[Stored items]

****

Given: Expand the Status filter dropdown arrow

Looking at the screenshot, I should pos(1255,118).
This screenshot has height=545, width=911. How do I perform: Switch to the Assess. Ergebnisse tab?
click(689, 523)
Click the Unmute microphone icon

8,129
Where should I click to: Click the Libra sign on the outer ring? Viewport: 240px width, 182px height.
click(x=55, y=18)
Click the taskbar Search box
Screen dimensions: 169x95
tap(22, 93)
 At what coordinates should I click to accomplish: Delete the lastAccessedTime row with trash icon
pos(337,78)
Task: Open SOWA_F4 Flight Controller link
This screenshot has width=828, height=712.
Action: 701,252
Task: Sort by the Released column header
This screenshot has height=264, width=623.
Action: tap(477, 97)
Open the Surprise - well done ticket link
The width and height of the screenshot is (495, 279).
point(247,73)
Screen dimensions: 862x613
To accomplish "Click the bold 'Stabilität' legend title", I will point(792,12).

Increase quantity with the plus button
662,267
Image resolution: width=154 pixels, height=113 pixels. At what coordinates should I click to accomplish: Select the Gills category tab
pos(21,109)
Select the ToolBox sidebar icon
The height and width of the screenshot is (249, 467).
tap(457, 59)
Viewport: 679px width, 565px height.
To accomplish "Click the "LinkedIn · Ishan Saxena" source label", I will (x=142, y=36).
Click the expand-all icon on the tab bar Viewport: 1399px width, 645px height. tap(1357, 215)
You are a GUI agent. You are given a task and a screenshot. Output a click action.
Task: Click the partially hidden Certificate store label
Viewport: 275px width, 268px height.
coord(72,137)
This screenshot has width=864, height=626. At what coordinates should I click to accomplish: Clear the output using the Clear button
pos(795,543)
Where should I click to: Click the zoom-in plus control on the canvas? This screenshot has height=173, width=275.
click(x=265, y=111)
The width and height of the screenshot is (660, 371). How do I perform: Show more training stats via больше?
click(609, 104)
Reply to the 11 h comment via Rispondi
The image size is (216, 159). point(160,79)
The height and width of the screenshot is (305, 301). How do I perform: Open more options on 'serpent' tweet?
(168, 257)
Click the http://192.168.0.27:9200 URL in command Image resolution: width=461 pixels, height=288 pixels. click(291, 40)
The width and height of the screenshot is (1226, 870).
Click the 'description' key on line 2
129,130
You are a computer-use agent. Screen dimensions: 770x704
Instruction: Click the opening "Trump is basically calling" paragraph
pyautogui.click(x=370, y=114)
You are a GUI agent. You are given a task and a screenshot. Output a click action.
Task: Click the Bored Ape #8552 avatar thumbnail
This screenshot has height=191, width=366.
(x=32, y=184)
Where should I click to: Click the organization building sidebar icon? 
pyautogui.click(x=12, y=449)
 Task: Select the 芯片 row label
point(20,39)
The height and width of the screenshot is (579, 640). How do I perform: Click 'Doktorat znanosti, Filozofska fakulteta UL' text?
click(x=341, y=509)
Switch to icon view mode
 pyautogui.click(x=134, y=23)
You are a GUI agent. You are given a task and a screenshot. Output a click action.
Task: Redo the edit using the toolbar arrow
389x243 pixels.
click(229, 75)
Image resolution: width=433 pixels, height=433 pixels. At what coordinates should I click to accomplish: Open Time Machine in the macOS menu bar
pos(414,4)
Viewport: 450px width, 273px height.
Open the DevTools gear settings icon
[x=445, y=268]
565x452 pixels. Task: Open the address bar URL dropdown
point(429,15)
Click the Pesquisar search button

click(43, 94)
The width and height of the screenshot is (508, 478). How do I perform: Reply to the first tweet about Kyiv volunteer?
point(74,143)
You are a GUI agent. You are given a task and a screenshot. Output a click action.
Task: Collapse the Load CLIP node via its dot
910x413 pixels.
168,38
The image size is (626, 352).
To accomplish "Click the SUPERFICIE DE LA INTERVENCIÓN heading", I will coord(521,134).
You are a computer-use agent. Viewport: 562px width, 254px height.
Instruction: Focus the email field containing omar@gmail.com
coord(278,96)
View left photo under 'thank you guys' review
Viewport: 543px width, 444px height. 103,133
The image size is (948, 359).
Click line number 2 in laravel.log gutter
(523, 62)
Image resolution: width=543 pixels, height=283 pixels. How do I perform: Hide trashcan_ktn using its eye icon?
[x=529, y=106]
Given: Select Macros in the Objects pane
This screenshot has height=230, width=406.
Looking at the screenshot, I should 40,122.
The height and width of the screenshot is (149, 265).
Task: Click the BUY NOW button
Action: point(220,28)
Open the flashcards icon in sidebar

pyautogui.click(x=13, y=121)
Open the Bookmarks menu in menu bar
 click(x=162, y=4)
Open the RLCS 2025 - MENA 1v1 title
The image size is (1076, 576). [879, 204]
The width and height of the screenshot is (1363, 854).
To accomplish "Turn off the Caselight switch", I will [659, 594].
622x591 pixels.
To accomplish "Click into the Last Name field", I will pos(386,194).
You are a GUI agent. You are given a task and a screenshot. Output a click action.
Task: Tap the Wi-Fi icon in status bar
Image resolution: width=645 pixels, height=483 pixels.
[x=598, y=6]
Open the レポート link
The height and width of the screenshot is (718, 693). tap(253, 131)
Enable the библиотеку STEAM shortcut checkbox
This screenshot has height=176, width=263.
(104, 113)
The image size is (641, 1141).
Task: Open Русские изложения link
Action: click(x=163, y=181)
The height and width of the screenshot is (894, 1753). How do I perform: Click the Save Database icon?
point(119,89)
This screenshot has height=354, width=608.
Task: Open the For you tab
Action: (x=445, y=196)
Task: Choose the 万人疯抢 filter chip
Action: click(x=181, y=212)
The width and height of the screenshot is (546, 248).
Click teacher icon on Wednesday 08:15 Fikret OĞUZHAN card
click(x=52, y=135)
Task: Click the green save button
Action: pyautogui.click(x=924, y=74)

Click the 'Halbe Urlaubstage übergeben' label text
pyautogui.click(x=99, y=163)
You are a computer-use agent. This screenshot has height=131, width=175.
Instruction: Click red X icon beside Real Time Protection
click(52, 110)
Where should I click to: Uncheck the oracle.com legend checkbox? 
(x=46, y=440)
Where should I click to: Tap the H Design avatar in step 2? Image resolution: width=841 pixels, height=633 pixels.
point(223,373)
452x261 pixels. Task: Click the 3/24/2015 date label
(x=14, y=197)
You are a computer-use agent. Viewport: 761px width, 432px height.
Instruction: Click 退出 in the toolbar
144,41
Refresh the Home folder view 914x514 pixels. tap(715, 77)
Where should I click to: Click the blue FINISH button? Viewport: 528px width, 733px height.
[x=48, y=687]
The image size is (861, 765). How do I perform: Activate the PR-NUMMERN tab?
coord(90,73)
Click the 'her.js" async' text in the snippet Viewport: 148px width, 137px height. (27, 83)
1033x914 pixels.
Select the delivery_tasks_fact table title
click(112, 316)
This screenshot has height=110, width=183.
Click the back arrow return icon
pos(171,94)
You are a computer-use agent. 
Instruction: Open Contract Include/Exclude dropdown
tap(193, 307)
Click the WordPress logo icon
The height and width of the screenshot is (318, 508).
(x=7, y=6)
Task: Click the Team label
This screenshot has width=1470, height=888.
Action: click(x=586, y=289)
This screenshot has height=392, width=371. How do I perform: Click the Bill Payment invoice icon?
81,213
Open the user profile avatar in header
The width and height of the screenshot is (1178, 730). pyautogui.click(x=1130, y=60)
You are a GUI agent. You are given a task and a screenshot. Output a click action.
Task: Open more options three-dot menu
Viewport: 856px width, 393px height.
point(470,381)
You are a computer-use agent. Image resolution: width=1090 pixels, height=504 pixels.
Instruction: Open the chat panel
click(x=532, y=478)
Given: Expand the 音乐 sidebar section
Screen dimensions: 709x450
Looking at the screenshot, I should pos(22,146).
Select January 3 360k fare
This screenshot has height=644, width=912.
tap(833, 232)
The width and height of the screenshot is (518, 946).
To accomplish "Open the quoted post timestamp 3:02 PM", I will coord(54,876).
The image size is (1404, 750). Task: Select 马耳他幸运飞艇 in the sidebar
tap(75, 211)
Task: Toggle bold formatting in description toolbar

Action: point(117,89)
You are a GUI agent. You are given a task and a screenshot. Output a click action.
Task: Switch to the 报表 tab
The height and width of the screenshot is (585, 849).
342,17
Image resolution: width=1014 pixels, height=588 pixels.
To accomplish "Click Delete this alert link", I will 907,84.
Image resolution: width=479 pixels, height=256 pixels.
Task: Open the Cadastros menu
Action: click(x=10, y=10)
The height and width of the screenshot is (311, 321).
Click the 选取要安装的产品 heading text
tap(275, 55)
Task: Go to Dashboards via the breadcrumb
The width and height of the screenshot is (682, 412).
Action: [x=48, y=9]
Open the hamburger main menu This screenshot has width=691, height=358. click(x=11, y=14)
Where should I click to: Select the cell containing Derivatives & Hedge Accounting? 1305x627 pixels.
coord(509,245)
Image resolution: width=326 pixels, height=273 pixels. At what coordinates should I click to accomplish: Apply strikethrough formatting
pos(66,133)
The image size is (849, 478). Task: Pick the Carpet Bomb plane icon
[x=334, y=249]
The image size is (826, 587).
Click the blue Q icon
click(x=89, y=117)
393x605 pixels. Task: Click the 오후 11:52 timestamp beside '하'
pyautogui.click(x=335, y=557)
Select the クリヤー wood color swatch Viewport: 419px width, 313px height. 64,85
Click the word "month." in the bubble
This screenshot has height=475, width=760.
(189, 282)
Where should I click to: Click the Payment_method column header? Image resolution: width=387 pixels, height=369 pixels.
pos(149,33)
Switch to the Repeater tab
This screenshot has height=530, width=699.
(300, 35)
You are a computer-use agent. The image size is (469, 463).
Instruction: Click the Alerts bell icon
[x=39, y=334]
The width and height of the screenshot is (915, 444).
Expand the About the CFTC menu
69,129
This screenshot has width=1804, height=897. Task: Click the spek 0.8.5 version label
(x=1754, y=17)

****

▶ **WHAT YOU NEED TO DO**
From the entries above, restate word for word the lines from the line containing "Instruction: Click the opening" to the line containing "Task: Click the Bored", both ends included, and nothing more.

▶ **YOUR SOLUTION**
Instruction: Click the opening "Trump is basically calling" paragraph
pyautogui.click(x=370, y=114)
You are a GUI agent. You are given a task and a screenshot. Output a click action.
Task: Click the Bored Ape #8552 avatar thumbnail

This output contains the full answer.